Already and Not Yet

This idea comes up at my church around Christmastime, and it makes me think of the CRTL Program’s work to build culturally responsive and culturally sustaining institutions. We are already celebrating students’ own cultures and knowledge bases through reading diverse authors or exploring the lives underrepresented people. We are already encouraging the study of the voiceless throughout history, whether through narratives of enslaved peoples or oral histories of Native Americans.  We are already building empathy within our classrooms by sharing student stories of being stereotyped for wearing a hijab. We are already empowering students to take charge of their education through collaborating with them on building the syllabus. We are already doing all this.


Maura O’Hare Hill
Assistant Professor, English
Co-Director CRTL Program

But we do not yet have equity. We have not yet closed the opportunity gap. With Whites making up 82% of faculty across the country, we do not yet have a faculty that represents our students. We still call them “gatekeeper courses.” We still have a debate about whose standards are valid. We are not there yet. Why not? Writing for The Chronicle of Higher Education, Pamela Newkirk references a kind of collective forgetting of the evils of segregation, and the desire for “drive-by diversity” as a few of the reasons we have not yet fulfilled the promises of the Civil Rights movement. Newkirk suggests that there is simply a lack of intention on the part of administrators in higher education. After a summer of protest, some schools are acknowledging the demands of their students for an education that reflects them and their lived experiences. But after a semester of upended teaching, will we have the energy and the focus to follow through? Without intentionally placing diversity at the center of decision-making, we are going to be stuck in “not yet” for a while.

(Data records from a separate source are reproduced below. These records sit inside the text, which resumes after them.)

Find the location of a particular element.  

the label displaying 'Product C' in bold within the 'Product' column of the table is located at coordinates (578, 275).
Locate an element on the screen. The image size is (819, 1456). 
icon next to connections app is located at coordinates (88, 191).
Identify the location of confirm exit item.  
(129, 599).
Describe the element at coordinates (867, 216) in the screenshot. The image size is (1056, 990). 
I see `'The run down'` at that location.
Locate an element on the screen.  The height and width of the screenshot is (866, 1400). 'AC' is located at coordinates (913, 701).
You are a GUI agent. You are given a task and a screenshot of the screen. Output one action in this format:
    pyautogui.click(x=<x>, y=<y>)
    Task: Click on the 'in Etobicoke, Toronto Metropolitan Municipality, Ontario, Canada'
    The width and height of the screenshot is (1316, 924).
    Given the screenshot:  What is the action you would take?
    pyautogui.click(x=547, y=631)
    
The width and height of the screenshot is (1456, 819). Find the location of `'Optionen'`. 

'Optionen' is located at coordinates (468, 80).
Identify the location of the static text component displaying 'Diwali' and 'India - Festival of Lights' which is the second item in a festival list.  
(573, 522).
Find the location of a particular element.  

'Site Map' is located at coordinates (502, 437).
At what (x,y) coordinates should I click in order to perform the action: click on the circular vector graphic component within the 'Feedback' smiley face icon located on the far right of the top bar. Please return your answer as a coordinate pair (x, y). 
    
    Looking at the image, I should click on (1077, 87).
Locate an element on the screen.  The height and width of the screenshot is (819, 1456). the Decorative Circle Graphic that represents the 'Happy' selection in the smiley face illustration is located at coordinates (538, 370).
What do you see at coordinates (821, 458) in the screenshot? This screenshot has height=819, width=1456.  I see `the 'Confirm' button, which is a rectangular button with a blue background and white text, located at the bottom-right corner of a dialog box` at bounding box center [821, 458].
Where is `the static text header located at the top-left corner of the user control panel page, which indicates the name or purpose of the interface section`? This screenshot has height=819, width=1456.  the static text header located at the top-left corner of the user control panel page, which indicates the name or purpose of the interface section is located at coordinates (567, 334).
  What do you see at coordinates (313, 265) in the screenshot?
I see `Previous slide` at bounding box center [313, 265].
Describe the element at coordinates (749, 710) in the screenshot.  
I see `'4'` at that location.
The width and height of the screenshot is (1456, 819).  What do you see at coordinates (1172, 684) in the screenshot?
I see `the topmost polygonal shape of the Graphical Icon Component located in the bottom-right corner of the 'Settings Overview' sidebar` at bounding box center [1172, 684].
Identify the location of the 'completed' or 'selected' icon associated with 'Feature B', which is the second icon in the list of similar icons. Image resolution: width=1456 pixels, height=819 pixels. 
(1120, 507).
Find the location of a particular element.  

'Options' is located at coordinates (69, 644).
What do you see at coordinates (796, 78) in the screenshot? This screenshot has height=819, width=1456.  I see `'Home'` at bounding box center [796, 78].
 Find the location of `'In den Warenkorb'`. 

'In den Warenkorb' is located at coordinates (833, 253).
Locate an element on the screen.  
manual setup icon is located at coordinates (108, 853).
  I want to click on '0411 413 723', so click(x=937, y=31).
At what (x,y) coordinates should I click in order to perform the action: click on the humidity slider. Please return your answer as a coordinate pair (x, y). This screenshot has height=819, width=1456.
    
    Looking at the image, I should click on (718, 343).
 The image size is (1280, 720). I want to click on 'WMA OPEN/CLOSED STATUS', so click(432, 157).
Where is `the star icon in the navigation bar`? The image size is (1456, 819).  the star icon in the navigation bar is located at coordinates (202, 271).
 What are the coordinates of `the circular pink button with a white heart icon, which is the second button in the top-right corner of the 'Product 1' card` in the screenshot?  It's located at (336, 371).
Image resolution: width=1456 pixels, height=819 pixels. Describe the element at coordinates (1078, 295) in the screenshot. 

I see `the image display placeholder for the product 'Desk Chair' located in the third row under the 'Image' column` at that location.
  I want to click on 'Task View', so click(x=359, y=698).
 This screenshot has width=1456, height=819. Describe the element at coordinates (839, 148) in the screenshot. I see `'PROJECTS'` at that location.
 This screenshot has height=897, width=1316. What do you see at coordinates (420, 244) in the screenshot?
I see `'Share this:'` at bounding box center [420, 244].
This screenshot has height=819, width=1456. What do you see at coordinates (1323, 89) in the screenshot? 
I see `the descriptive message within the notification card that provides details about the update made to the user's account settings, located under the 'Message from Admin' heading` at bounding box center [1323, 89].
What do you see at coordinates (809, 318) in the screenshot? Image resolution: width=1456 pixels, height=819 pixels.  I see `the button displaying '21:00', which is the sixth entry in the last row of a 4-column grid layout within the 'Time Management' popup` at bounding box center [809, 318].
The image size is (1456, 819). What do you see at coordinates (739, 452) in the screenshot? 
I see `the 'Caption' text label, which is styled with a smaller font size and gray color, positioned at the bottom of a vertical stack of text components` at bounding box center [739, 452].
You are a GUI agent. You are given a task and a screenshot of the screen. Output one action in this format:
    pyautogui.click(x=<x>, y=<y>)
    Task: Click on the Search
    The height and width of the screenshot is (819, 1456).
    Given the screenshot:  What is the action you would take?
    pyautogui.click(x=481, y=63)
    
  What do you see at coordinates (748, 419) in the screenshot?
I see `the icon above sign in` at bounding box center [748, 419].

At the 2019 CRTL conference, Dr. Chris Emdin encouraged all the attendees, and all who want “already” to be a reality, to get PhDs and to become administrators, to be in the room where it happens. That’s quite an investment of time, money, and effort, with no guarantee of a seat at the table. Leaving the classroom will be a sacrifice for many of us. But consider the impact it might make to take what we are already doing with our own students and bring it to the entire school, district, system, or campus where equity is not yet apparent.